Fortunately, however, copyright law has a solution for this problem. It’s called the “work for hire doctrine.” Under the work for hire doctrine, when an employee creates a copyrightable work for his or her employer, the employer automatically owns the copyrights in the work, provided, however, that the work was created by the employee within the “course and scope” of his or her employment.

But what about the more common situation where the work is created by a contractor, as often happens during the construction of a hotel-casino or during the development of a new game? In that case, the work for hire doctrine places ownership of the copyrights in the author unless there is a written agreement between the hiring party (i.e., the hotel-casino or EGM manufacturer) and the author that expressly provides that the hiring party will own the copyrights.
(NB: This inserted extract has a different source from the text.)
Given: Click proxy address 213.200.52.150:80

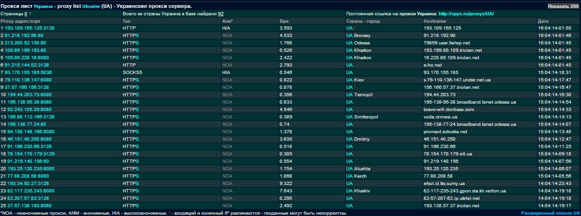Looking at the screenshot, I should [x=25, y=43].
If there is no written agreement, or if there is a written agreement but it says nothing about who owns the copyrights in the work—you guessed it—then the author owns the copyrights, not the hiring party. Hotel-casinos and EGM manufacturers who enter into contracts with third parties for the creation of copyrightable material (i.e., original and minimally creative expression) but who fail to specify in their agreements who owns the copyrights may find themselves defending an action for copyright infringement.
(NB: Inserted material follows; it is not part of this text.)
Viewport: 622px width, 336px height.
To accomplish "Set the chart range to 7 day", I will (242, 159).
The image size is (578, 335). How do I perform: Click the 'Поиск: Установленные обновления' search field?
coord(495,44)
For example, when a hotel-casino contracts with a glass manufacturer for the creation of a custom-designed all-glass bar top (essentially a sculpture in the eyes of copyright law) and the contract makes no mention of copyright ownership, the glass manufacturer will own the copyrights. If the casino copies the bar top for use in other areas of the casino or for use at other properties, it may have infringed upon the glass manufacturer’s exclusive right to make copies of the bar top. Similarly, when an EGM manufacturer contracts with a third-party software developer or artist for the creation of source code or artwork, the software developer or artist will own the copyrights in their work unless their written agreement with the EGM manufacturer expressly provides that the manufacturer owns the copyrights. The difficulty for casino executives and EGM manufacturers is to recognize when a third party contract calls for the creation and delivery of copyrightable subject matter and to require a written agreement granting all copyrights to the hiring party.
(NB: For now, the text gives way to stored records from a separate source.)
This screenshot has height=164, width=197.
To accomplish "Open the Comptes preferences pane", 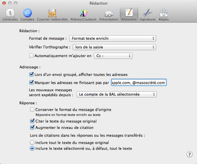I will tap(27, 15).
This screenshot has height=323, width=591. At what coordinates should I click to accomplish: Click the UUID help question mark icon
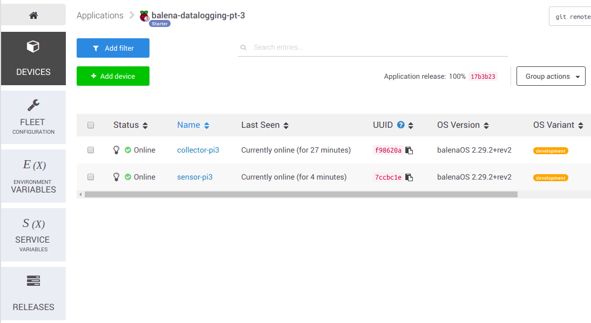(x=401, y=125)
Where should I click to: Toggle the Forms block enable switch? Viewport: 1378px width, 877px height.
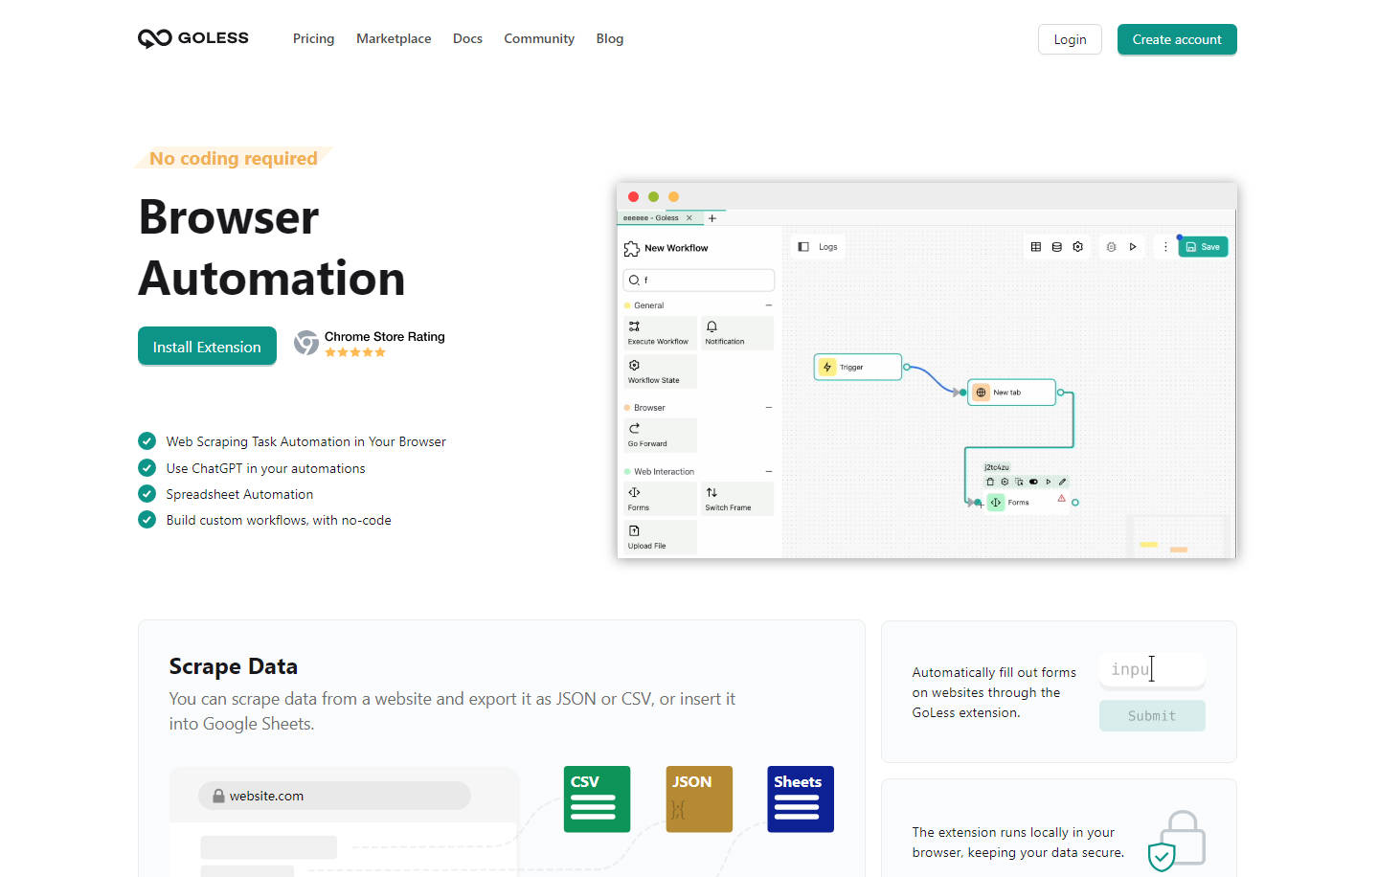(x=1033, y=482)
In addition to knowing the ins and outs of the work-for-hire doctrine, casino executives and EGM manufacturers should also understand how to protect their copyrights in the transactional context. Hotel-casinos and EGM manufacturers routinely enter into agreements for the sale, purchase, lease and/or license of copyrightable subject matter. Because each of the individual copyrights mentioned above can be separately sold, purchased, leased and/or licensed, when a hotel-casino or EGM manufacturer enters into a contract involving copyrightable subject matter, it should make sure to enumerate exactly which copyrights are being sold, purchased, leased and/or licensed and which are not. Contracts involving copyrightable subject matter that refer only generally to “copyrights” are vague. Years after the transaction, no one may know which copyrights were at issue or who owns which rights. Thus, enumerating the specific copyrights at issue in your agreements should eliminate post-transaction confusion and reduce the risk of future litigation to determine which rights were actually affected by the transaction.

Thus, by understanding that copyright law protects many forms of expression, by understanding that agreements with third-party contractors must be in writing and must specify that the hiring party owns the copyrights, and by enumerating the individual copyrights at issue in transactions involving copyrightable subject matter, casino executives and EGM manufacturers can avoid being dragged into costly, burdensome litigation and can avoid the risk of an adverse judgment.